On Wed, 25 Jun 2008 08:57 pm, Dan Track wrote:
> Hi
> 
> I've got a xen vm file called test, if I copy it with dd I get the following
> dd if=/opt/xen/test of=/opt/test-vm.img bs=4096
> du -s /opt/xen/test = 1934112
> du -s /opt/test-vm.img = 26240040
> 
> My question is why is the test-vm.img larger in size than the original?
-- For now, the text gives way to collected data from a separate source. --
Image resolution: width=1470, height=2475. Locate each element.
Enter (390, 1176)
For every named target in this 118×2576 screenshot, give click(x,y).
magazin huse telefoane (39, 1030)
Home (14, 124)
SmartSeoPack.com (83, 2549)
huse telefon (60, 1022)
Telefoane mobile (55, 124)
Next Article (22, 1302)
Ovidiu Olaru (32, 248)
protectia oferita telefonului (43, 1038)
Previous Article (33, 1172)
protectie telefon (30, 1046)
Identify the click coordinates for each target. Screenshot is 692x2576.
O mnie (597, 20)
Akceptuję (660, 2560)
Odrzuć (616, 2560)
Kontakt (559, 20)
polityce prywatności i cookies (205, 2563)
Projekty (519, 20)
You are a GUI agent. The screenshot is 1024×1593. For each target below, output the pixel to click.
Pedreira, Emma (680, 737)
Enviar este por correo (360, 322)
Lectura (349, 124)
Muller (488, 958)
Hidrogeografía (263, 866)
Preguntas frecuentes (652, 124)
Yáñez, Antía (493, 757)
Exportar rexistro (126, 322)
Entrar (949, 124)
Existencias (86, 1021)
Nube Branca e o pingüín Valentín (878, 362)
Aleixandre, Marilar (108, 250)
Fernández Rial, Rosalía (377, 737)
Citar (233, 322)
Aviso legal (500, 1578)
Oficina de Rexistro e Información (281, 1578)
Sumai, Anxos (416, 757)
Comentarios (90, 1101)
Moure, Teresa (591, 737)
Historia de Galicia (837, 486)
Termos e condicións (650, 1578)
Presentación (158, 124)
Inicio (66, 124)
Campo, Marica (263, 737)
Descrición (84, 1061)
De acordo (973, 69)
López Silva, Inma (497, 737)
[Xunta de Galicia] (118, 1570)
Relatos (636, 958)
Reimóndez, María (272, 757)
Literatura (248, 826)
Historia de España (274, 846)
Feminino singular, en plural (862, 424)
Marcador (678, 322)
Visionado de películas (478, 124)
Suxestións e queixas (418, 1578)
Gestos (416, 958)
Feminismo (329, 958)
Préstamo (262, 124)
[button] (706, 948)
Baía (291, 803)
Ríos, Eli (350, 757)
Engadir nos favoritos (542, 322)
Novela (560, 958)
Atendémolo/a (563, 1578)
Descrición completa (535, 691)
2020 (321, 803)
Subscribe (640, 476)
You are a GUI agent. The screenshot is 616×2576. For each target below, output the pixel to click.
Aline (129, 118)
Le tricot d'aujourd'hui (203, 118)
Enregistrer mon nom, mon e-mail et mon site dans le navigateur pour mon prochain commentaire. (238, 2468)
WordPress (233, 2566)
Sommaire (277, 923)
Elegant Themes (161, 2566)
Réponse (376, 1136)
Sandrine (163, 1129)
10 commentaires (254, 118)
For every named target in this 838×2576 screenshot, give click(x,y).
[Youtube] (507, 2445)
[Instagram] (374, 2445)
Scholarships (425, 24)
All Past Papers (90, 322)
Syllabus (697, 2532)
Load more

du does not report file size but disk blocks used.
If you 'ls -l /opt/xen/test /opt/test-vm.img' you will find both files are the same
size. Yes this is somewhat pedantic; but see what du claims for the disk usage
of a file having a size of one byte.

However 'ls -s /opt/xen/test /opt/test-vm.img' will report the disk blocks usage
which will be different.

As others have suggested, a file which is partially empty or having large regions 
of zeros might be stored sparsely. But the sparse representation is not unique,
but must depend on the allocation size for the file system; nor do all file systems
have the capability of managing files sparsely. If you copy a sparse file from
one file system to another using a copy method with a 'handle sparse files efficienty'
option then chances are that the disk usage will change even while both source and
destination remain sparse.

On Wed, 25 Jun 2008 10:49 pm, Patrick O'Callaghan wrote:
> Note also that if you're not careful you can backup a file or even a
> filesystem that you can't restore because it's too big, especially if
> copying it to some medium (e.g. a tape drive or non-UNIX disk system)
> that can't handle sparse files.

Mostly this should not be too much of a problem because one would usually
archive in some way and one depends on the archiver to manage the sparse files.
GNU tar has a --sparse option. So with the --sparse option a tar archived set of 
files should fit back where they came from.